- _PROBLEM TO WORK ON_:
Rewrite the passage of the allergy forum thread below, starting with "i have a habit" and going on through "of my 5 kids.", with "docs" replaced by "doctors".

- _SELECTED EXTRACT_:
■ ■ ■ ■

I was born with immunological functioning issues (the capacity to develop allergies) which manifested shortly after birth in an allergy to cow's milk formula. I am NOT lactose intolerant, which is different from a milk allergy. I also no longer react to cow's milk, fortunately.

As a child, I played in dirt constantly. My father had half our yard planted in vegetables and half in lawn, shrubs, and flowers, so I was exposed to all kinds of pollen, too. In the fall, he uprooted harvested plants, turned over the soil, and let us play in it.

We washed before meals, of course, but did not have antibiotic soaps and the numerous sanitizing products that exist today. But, in spite of all those "dirt" exposures, I developed more and more allergies as I grew. I spent my entire childhood being chronically congested due to living with things that I now know are allergens for me, but which were not diagnosed by doctors in my childhood - a feather pillow, a wool blanket, a real pine tree at Christmas, etc.

I have skin contact allergies, pollen allergies, medicine allergies, and food allergies. So did my mother, although not always to the same substances. My siblings all developed allergies later in life. As often happens in people with multiple allergies, I also developed an autoimmune disorder in later life. So did my mother and sister.

Rant over. I just get frustrated with the lack of understanding about allergies among many people, even doctors. I had to learn about them but wish that I hadn't needed to.



58Sunliner

(4,983 posts)
13. Thank you. Allergies and autoimmune issues are not caused by a lack of dirt or an excess of hand sanitizer.
Sun Jun 9, 2024, 02:54 PM
Jun 2024

wnylib

(24,415 posts)
14. If course they're not. That's why I get frustrated when I hear people,
Sun Jun 9, 2024, 03:14 PM
Jun 2024

including doctors who should know better, saying that the increase in allergies today is due to too many sanitizing products today and not letting kids to play in dirt any more. Those things have zero to do with developing allergies. The capacity to develop allergies is a biological issue that some people are born with.


mopinko

(71,824 posts)
4. if it's not gonna kill u, and u arent writhing in pain, drs dont gaf.
Sun Jun 9, 2024, 06:52 AM
Jun 2024

even then, they dont want to do shit for someone who knows what they’re talking about.
i have a habit of telling the ppl i pay for services how to do their jobs. it doesnt usually end well. but when it does, it’s great. but no one hates that more than docs.


i’ve been a zebra looking for answers for over 20 yrs. i am absolutely certain i have an autoimmune/genetic disorder. i have a good guess what it is. i have widespread dysfunction, as did my da, and 3 of my 5 kids.
after 2 trips to the er in as many wks, i thought i had gotten their attention.
just saw a new doc. started the convo by telling him i’m a zebra, and hope he has patience w a cranky old zebra. he quoted the med school line that the term is derived from- when u hear hoof beats, think horses, not zebras. but i dont think he ever met 1. young dude.

■ ■ ■ ■

- _RAW DATA_:
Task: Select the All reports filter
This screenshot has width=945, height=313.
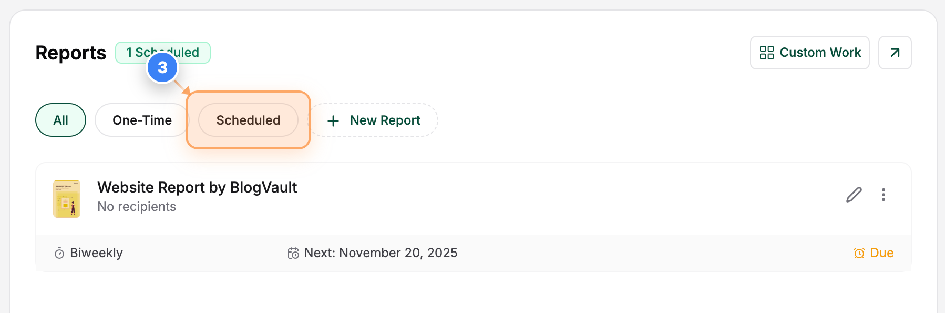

■ ■ ■ ■

- _RESULT FOR THIS EXERCISE_:
i have a habit of telling the ppl i pay for services how to do their jobs. it doesnt usually end well. but when it does, it’s great. but no one hates that more than doctors.


i’ve been a zebra looking for answers for over 20 yrs. i am absolutely certain i have an autoimmune/genetic disorder. i have a good guess what it is. i have widespread dysfunction, as did my da, and 3 of my 5 kids.